Risk Stratification for Breast Cancer Patient by Simultaneous Learning of Molecular Subtype and Survival Outcome Using Genetic Algorithm-Based Gene Set Selection

Cancers (Basel). 2022 Aug 25;14(17):4120. doi: 10.3390/cancers14174120.

Abstract

Patient stratification is a clinically important task because it allows us to establish and develop efficient treatment strategies for particular groups of patients. Molecular subtypes have been successfully defined using transcriptomic profiles, and they are used effectively in clinical practice, e.g., PAM50 subtypes of breast cancer. Survival prediction contributed to understanding diseases and also identifying genes related to prognosis. It is desirable to stratify patients considering these two aspects simultaneously. However, there are no methods for patient stratification that consider molecular subtypes and survival outcomes at once.
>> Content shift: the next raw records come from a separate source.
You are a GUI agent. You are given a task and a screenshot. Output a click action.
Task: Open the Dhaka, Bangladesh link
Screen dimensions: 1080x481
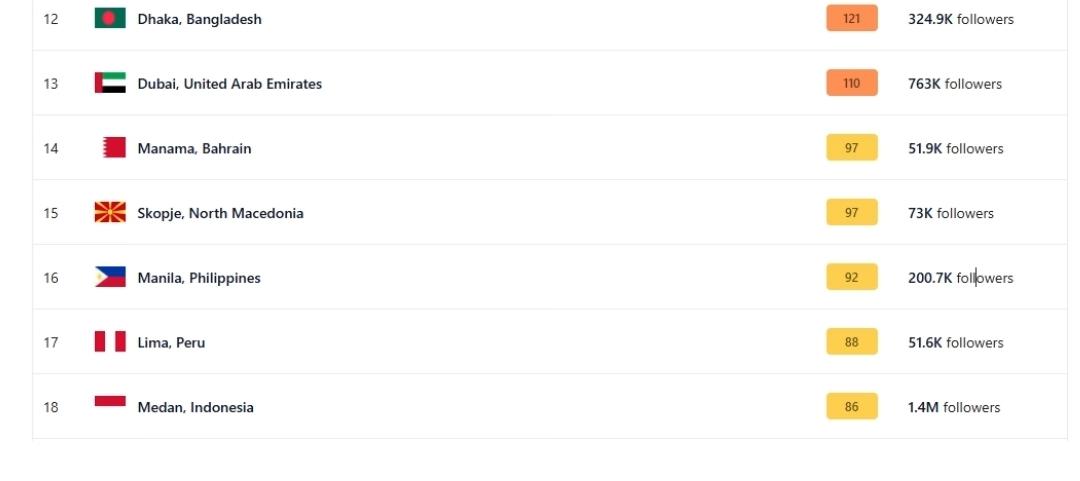point(199,19)
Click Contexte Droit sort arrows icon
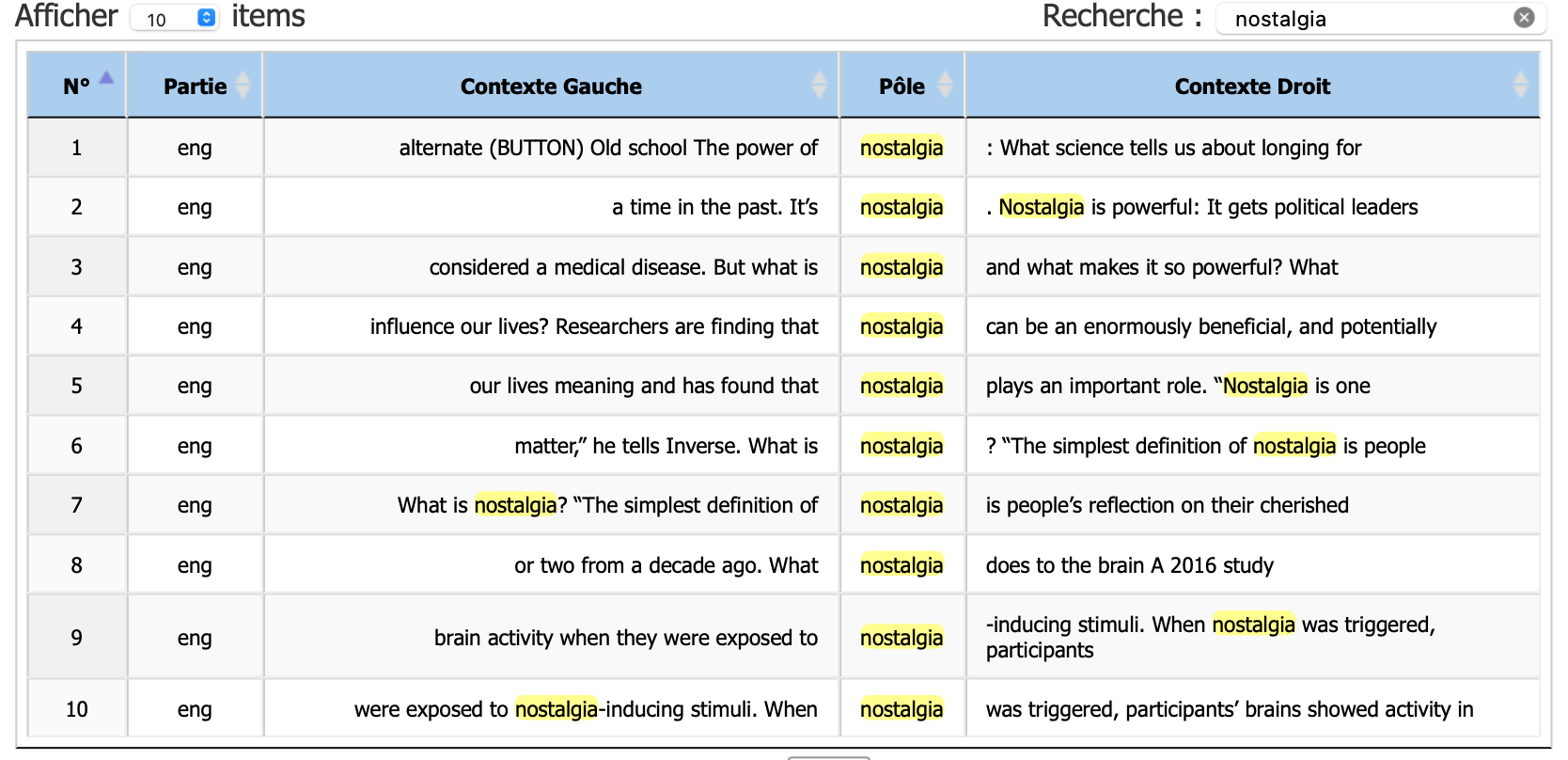 (1520, 86)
Here, we propose a methodology to deal with the problem. A genetic algorithm is used to select a gene set from transcriptome data, and their expression quantities are utilized to assign a risk score to each patient. The patients are ordered and stratified according to the score. A gene set was selected by our method on a breast cancer cohort (TCGA-BRCA), and we examined its clinical utility using an independent cohort (SCAN-B). In this experiment, our method was successful in stratifying patients with respect to both molecular subtype and survival outcome. We demonstrated that the orders of patients were consistent across repeated experiments, and prognostic genes were successfully nominated. Additionally, it was observed that the risk score can be used to evaluate the molecular aggressiveness of individual patients.

Keywords: gene set selection; genetic algorithm; molecular subtype; patient stratification; survival outcome.